Every line from the one containing "This screenshot has height=559, width=825." to the end of the records below should be returned exactly; pictures are to be dropped.
════════════════════
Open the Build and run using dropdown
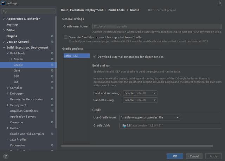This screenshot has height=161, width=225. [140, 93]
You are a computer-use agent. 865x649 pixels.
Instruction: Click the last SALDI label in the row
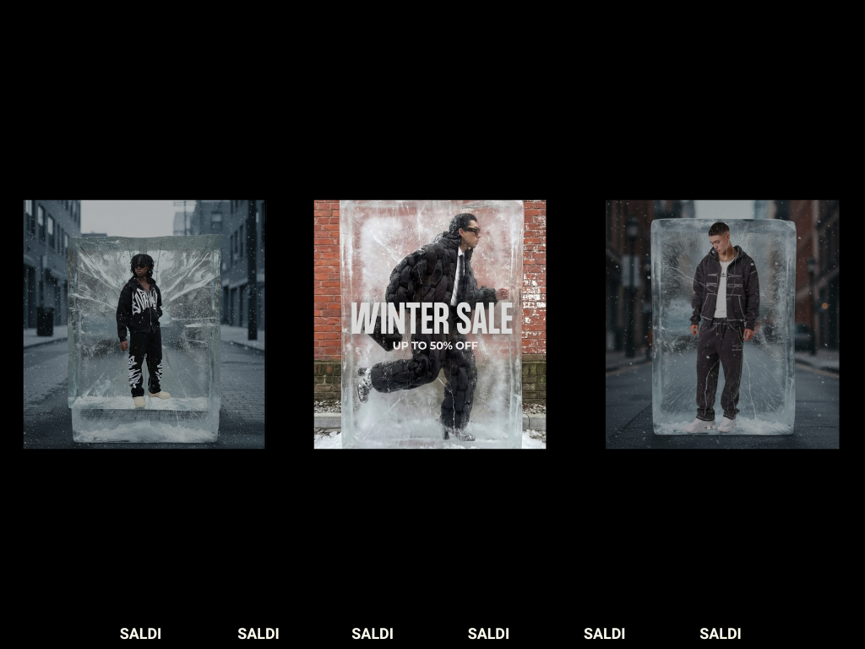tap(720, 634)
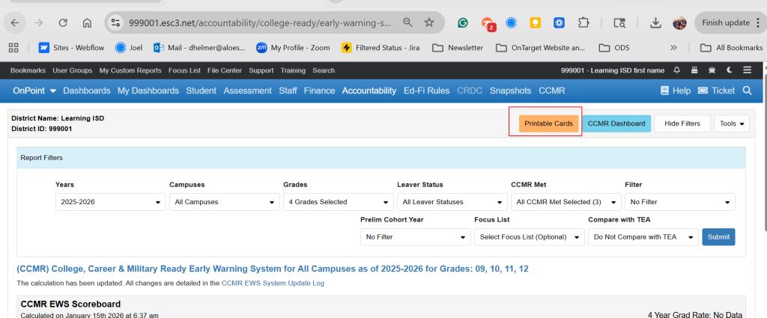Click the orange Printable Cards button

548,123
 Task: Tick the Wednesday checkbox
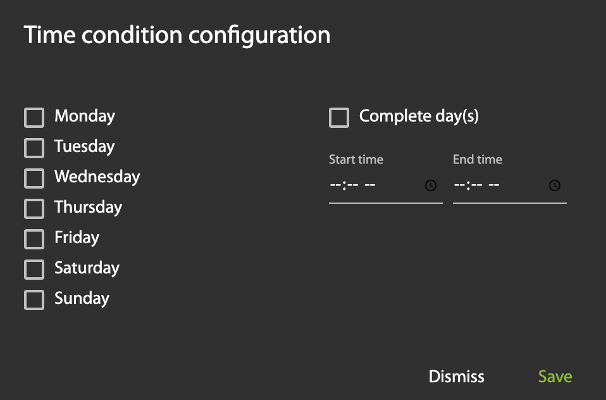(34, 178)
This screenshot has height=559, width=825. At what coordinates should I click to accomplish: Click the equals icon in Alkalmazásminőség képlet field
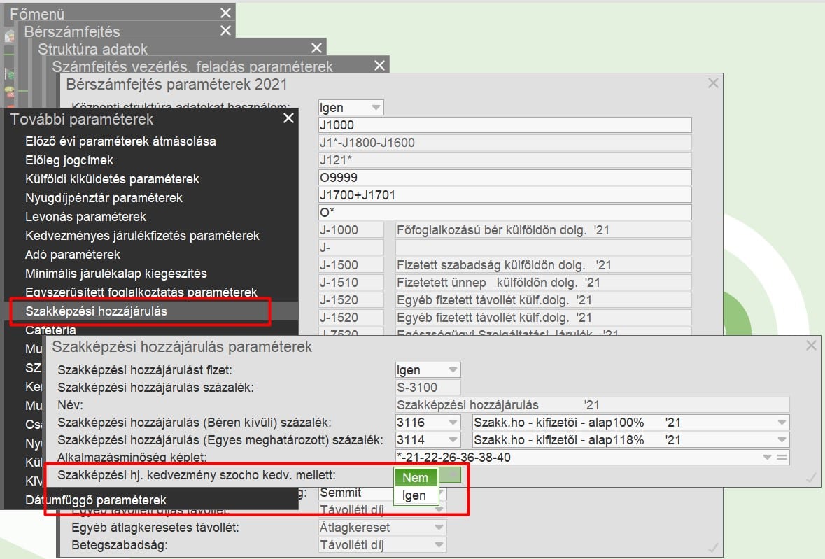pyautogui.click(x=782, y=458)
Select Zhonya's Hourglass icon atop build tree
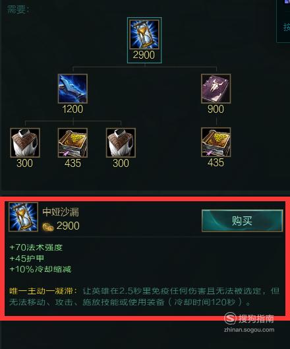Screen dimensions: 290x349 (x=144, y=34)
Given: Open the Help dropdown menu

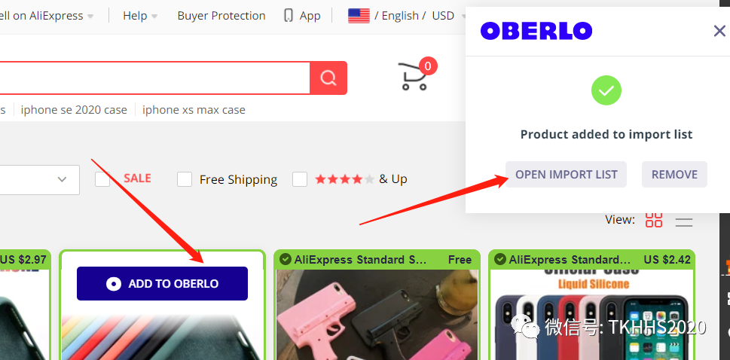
════════════════════
-- TASK SOLUTION --
This screenshot has height=559, width=825. At what coordinates should I click to accomplish: Click the equals icon in Alkalmazásminőség képlet field
pyautogui.click(x=782, y=458)
Select Zhonya's Hourglass icon atop build tree
Screen dimensions: 290x349 (x=144, y=34)
Given: Open the Help dropdown menu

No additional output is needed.